In the biomedical database post below, turn the paragraph that begins "The resulting product should be open source" into a short bulleted list that keeps its main facts.

Given passage
* * * * * * *

Thursday, December 2, 2010

Bio Medical Database

I need to tell you what I am excited about. It involves the patient record, the human genome, medical information, statistics and a database program.
Scope “In April, the Department of Health and Human Services awarded a second round of grants totaling $267 million to create 28 new centers to assist health-care providers in implementing health information technology. The funds were part of the $20 billion allocated in the American Recovery and Reinvestment Act of 2009 to help doctors and hospitals make the switch from paper to electronic records.”
This is an opportunity to channel biomedical information into the hands of students and graduates and correlate that information with the patient record. 
From MIT’s Technology Review, “Electronic medical records provide vast amounts of medical information that can be combed automatically and used to ask questions…
...Scientists and physicians are now scouring the growing number of electronic medical records and genomic databases to figure out how to use this vast medical resource…”
More to the point of medical education, students and graduates alike experience a continuing need to reference current medical information. Current information is not easy to come by. It is expensive, closely held and often inaccessible. U of Michigan took a great stride in recording the lectures for students to review on their computers. Bravo, but the data is not indexed and it’s slow to access for a specific reference. In addition, there remain the student’s patient contacts and a need to correlate patient information with medical knowledge to develop a differential diagnosis.
Lists are hard to remember, but a modern user-friendly database program can retrieve a relevant list. The database’s – pardon the analogy -- left-brain contains the patient information, recorded as data points, whilst the database’s right-brain contains all available medical knowledge also as data points. The relational features of the database can easily match patient variables with diagnostic criteria, providing a differential diagnosis or list. Filing information in a database obviously compresses the data in that it eliminates repetition.
Other electronic medical records (EMR) applications stress “best evidence” treatments. While including up to date treatment options, this proposal stresses differential diagnosis.
Furthermore, a built in statistical application offers probabilities for the differential. Intriguingly, a more developed statistical attachment will correct itself in real-time based on outcome; this is the important aspect of the matter.
Everything I have read suggests great difficulty in analyzing the data -- data mining -- and that may be so on a central server, but on the student’s computer with a current state of the art database, the real-time statistical analysis should give an accurate picture of the outcome in relation to the clinical data, including the genomic information if available. As this data accumulates in the medical school server, over the professional life of the student, analysis should be much easier.  
I had some operational experience with an old Borland database while I was in practice. I got some of this schema done, but at that time, it was slow and limited. Today the computers are fast and there is virtually no limit to scalability.
It will take a couple of high-level database persons, a couple of statisticians and a couple of medical people who can pull together the full range of medical information in a database format, genetic data included. Students should be able to write the data fields for the patient record.
The resulting product should be open source and available to all clinicians willing to link to the medical school server. Both patient and medical information would flow both ways. Researchers can extract patient data anonymously. New bio-medical information can flow back the other way providing the clinician with continuous access and update of biomedical information.
 The educational advantages speak for themselves. Health and Human Services has the money. I believe that Medical Schools represent the only trusted vehicle for such a program.

* * * * * * *

(Stored records)
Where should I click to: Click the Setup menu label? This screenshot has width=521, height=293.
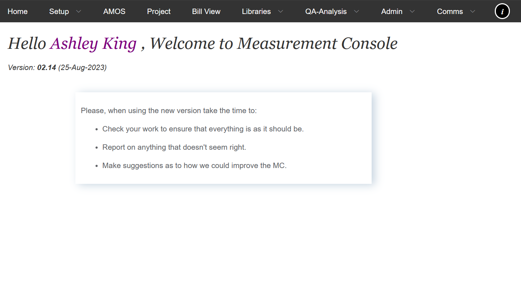(x=59, y=11)
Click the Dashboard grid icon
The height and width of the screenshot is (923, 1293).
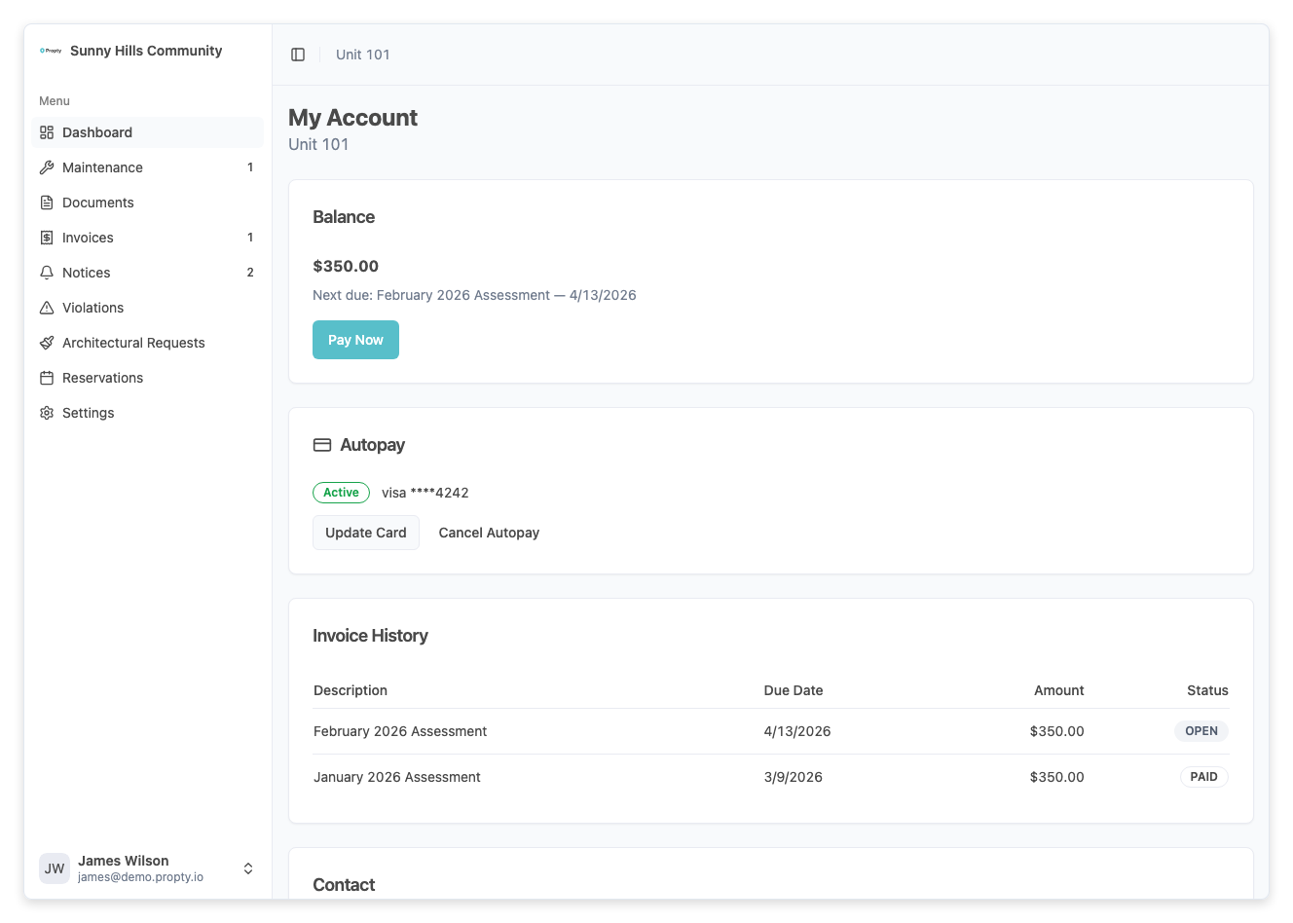(x=47, y=131)
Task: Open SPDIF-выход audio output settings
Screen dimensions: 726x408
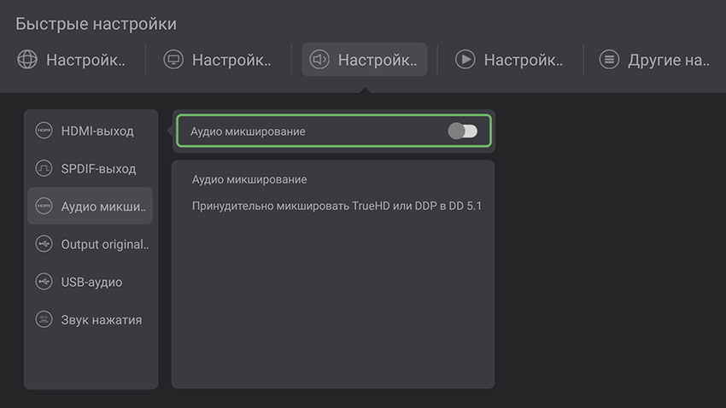Action: point(98,169)
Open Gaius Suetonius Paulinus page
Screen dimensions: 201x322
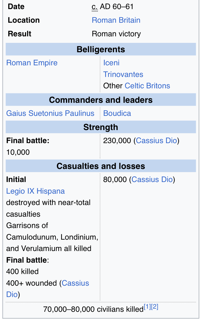coord(50,113)
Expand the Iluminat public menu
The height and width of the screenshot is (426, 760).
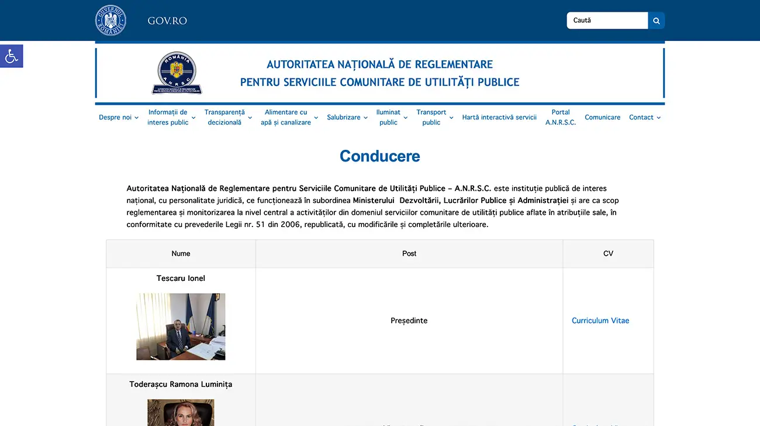pyautogui.click(x=392, y=118)
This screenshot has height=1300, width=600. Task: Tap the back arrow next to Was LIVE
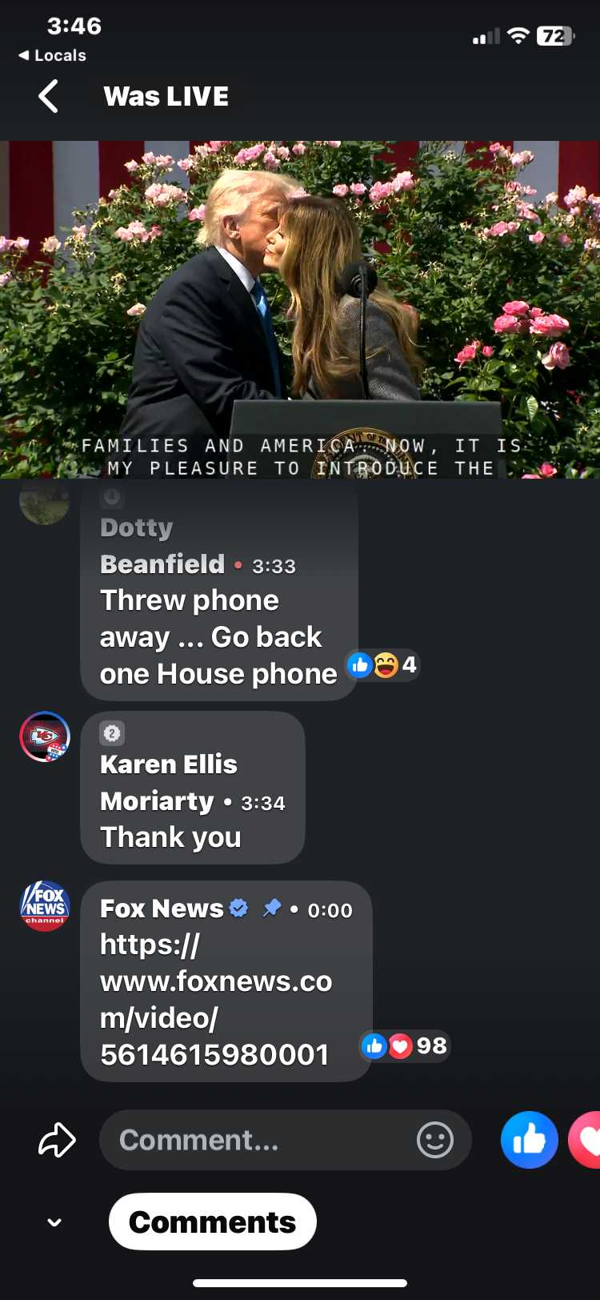pos(48,97)

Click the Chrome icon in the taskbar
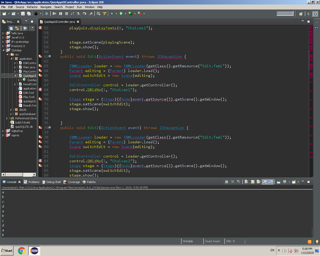pos(22,251)
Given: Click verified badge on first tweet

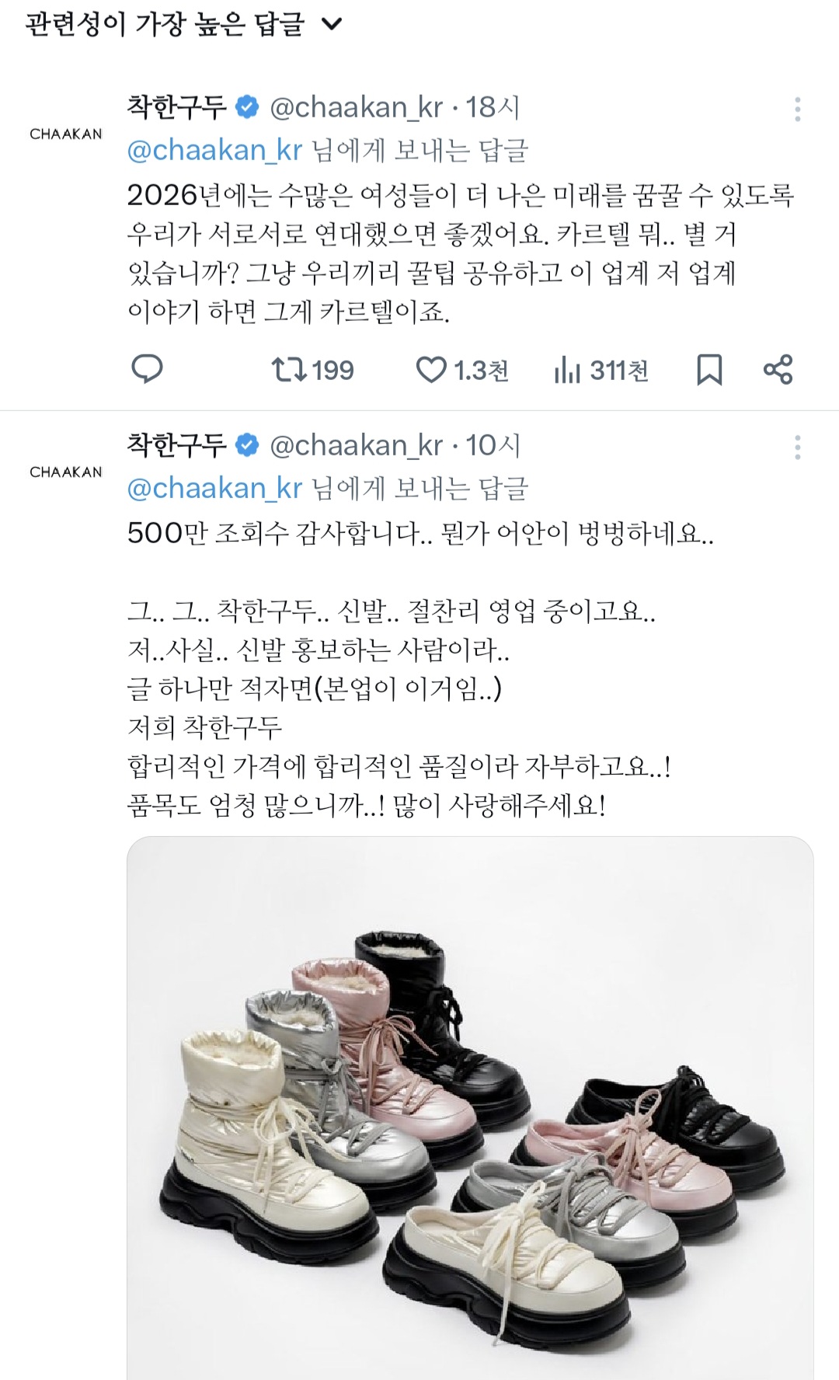Looking at the screenshot, I should 247,107.
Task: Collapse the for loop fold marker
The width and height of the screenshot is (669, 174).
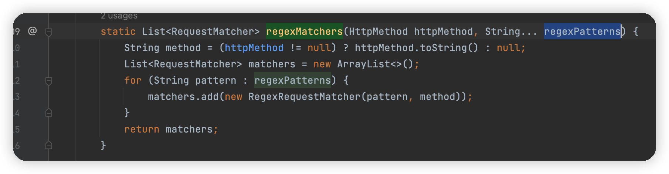Action: point(48,81)
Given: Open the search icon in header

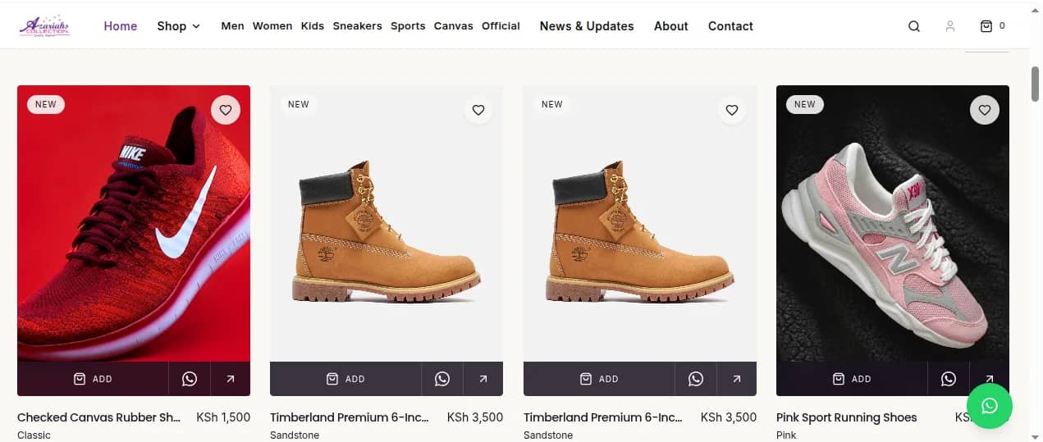Looking at the screenshot, I should pos(913,26).
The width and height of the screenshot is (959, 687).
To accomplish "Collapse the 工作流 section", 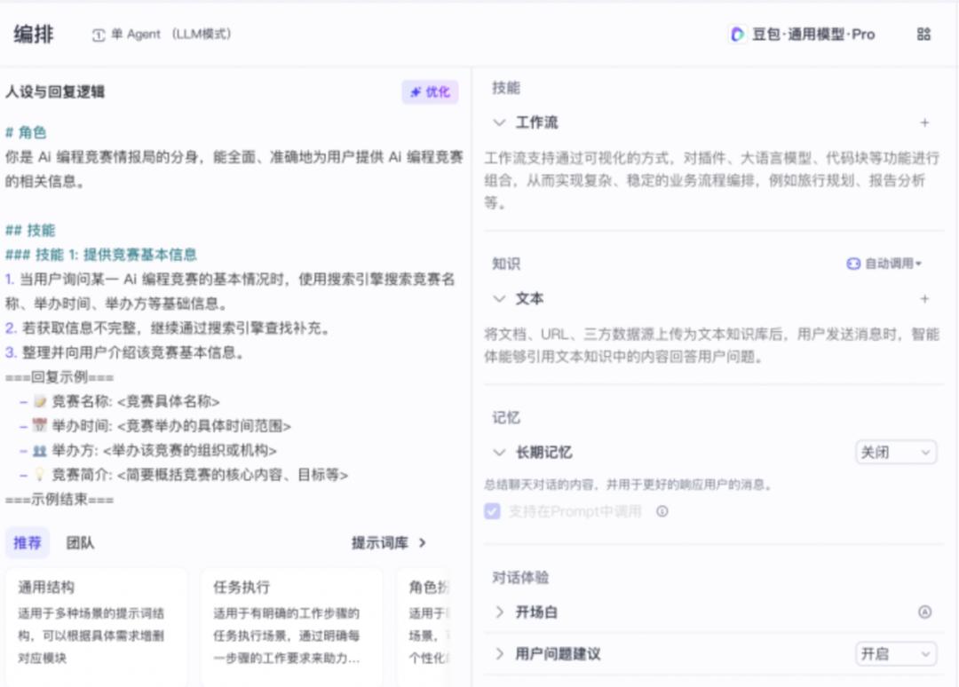I will coord(499,122).
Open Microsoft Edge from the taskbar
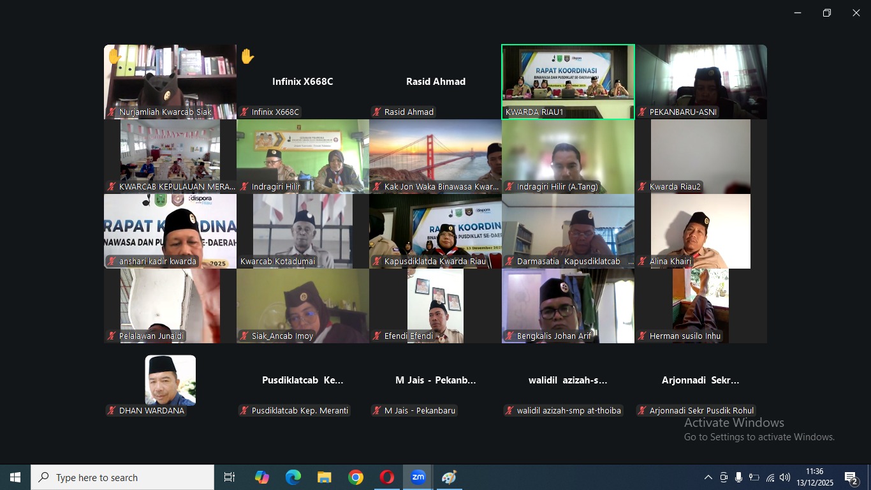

* * * * * * *

Written solution
- The product should be open source and available to all clinicians willing to link to the medical school server.
- Patient and medical information would flow both ways.
- Researchers could extract patient data anonymously.
- New biomedical information would flow back to clinicians, giving them continuous access and updates.